Toen dat graf werd gevonden, raakte iedereen gebiologeerd door de mummie met zijn gouden portretmasker, de gouden doodkist waarin hij lag, ingelegd met halfedelstenen, faience[7] en gekleurd glas. Ieders belangstelling ging uit naar de ware kunstschatten in de grafgewelven.
Zo niet Fredericus Gerardus van der Graft. Hij vond overal van die kleine onooglijke beeldjes, waarvoor niemand enige interesse had.’

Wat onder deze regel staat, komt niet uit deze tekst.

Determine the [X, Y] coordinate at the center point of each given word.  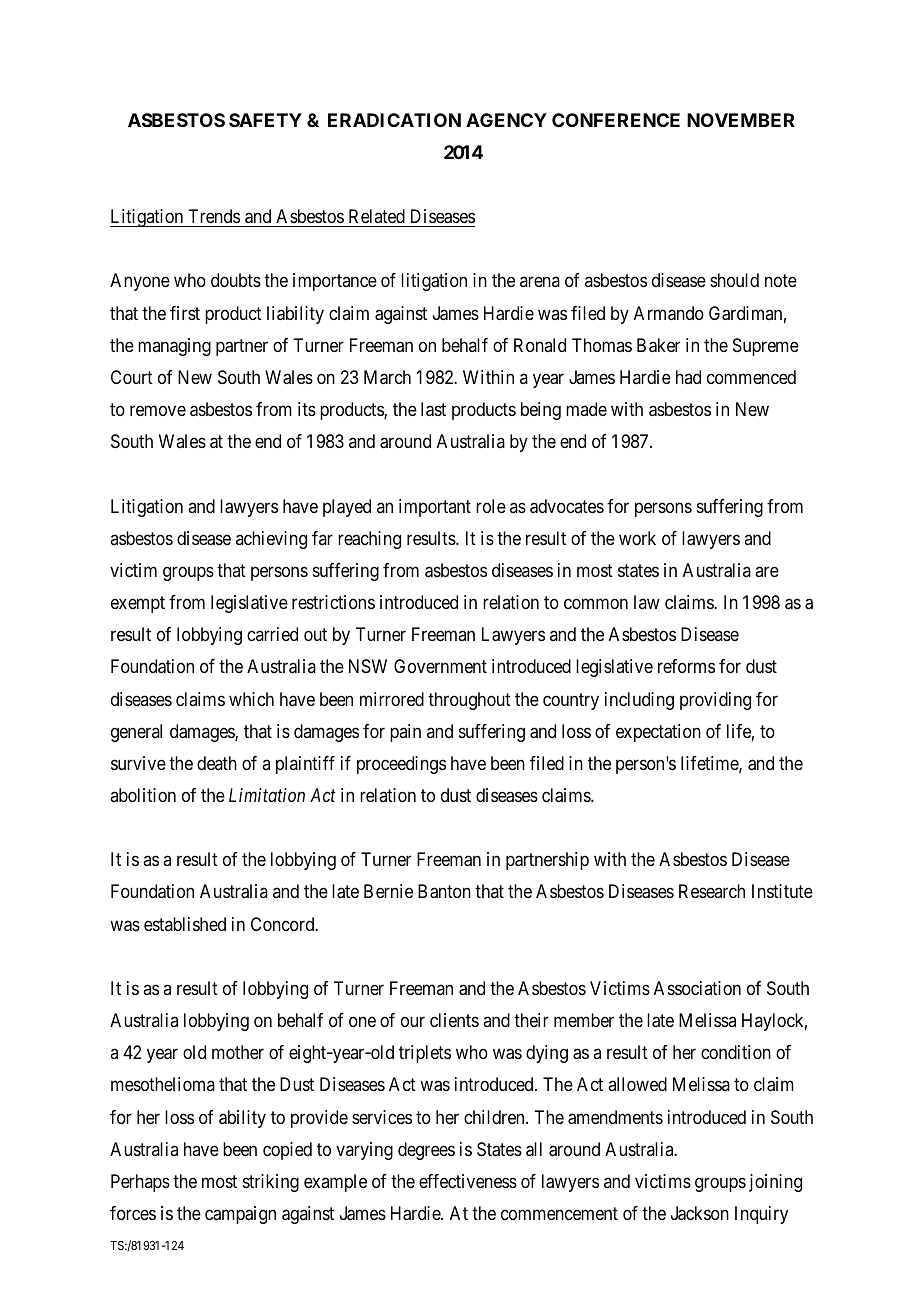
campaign [240, 1215]
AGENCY [506, 120]
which [251, 699]
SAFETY [265, 120]
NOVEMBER [741, 120]
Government [440, 666]
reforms [686, 666]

De ogen van Vledder lichtten op.
‘Oesjebti’s.’
De Cock knikte. Hij gebaarde naar Appie Keizer, Fred Prins en Jan Rozenbrand.
‘Ik leg jullie later wel uit wat dat voor beeldjes zijn.’
Hij nam een slok van zijn cognac.
‘Hoe Fredericus Gerardus van der Graft kans heeft gezien om een kist vol van deze oesjebti’s naar Nederland te smokkelen, zal wel altijd een raadsel blijven. Vermoedelijk is hij daarbij geholpen door matrozen van de wilde vaart, die hij van vroeger kende.’
De Cock zweeg even.
‘De prelude.’
Appie Keizer keek hem niet-begrijpend aan.
‘Prelude?’
De Cock knikte.
‘Het voorspel van hetgeen later volgde. De kist met oesjebti’s verdween naar de stoffige zolder van zijn huis in Culemborg. Fredericus Gerardus van der Graft kwam tijdens een pleziertocht over de Zuiderzee om het leven. Hij viel op onverklaarbare wijze overboord en verdronk.’
Vledder slikte.
‘De vloek.’
De Cock reageerde niet.
‘De kist met de onooglijke oesjebti’s, inmiddels gestegen tot een onschatbare waarde, werd tientallen jaren later min of meer bij toeval gevonden door zijn kleinzoon Cornelis van der Graft, die het huis in Culemborg van zijn grootvader had geërfd. De jongeman kende de waarde van zijn vondst niet. Hij maakte een van de beeldjes schoon, reisde ermee naar Amsterdam en liet het zien aan de antiquair Arthur van Wateringen.’
Fred Prins knikte.
‘En die zag wel de waarde van het beeldje in.’
De Cock zuchtte.
‘Arthur van Wateringen speelde het spelletje dat hij en zijn vierspan al jaren speelden. Hij stuurde Van der Graft met het beeldje naar Adriaan Goederijke en die verwees hem naar de Egyptische expert Eduard Harfsen, die op zijn beurt Louis Bovenkerk inschakelde. En allen, ingelicht door Arthur van Wateringen, verklaarden glashard dat het beeldje geen enkele waarde vertegenwoordigde en dat dus de hele kist met oesjebti’s, die hij op de zolder van zijn oude grootvader had gevonden, waardeloos was. Uiteindelijk toonde Arthur van Wateringen zich bereid om de kist met stoffige oesjebti’s voor een luttel bedrag van Van der Graft te kopen.’ Appie Keizer snoof.
‘Schoften.’
De Cock knikte.
‘Maar dat wist Cornelis van der Graft niet. Dat ontdekte hij later.’
‘Hoe?’
‘De jongeman kreeg door zijn kortstondige connectie met genoemde antiquairs interesse voor antiek, bekwaamde zich daarin en werd veilingmeester bij veilinghuis De Hoop aan het Karthuizersplantsoen.
Langzaam drong bij Cornelis van der Graft het besef door dat het vierspan hem op een verschrikkelijke manier om de tuin had geleid en benadeeld… dat de rijkdom waarmee ze zich omgaven… grotendeels afkomstig was van de schat op de zolder van zijn verongelukte grootvader in Culemborg.’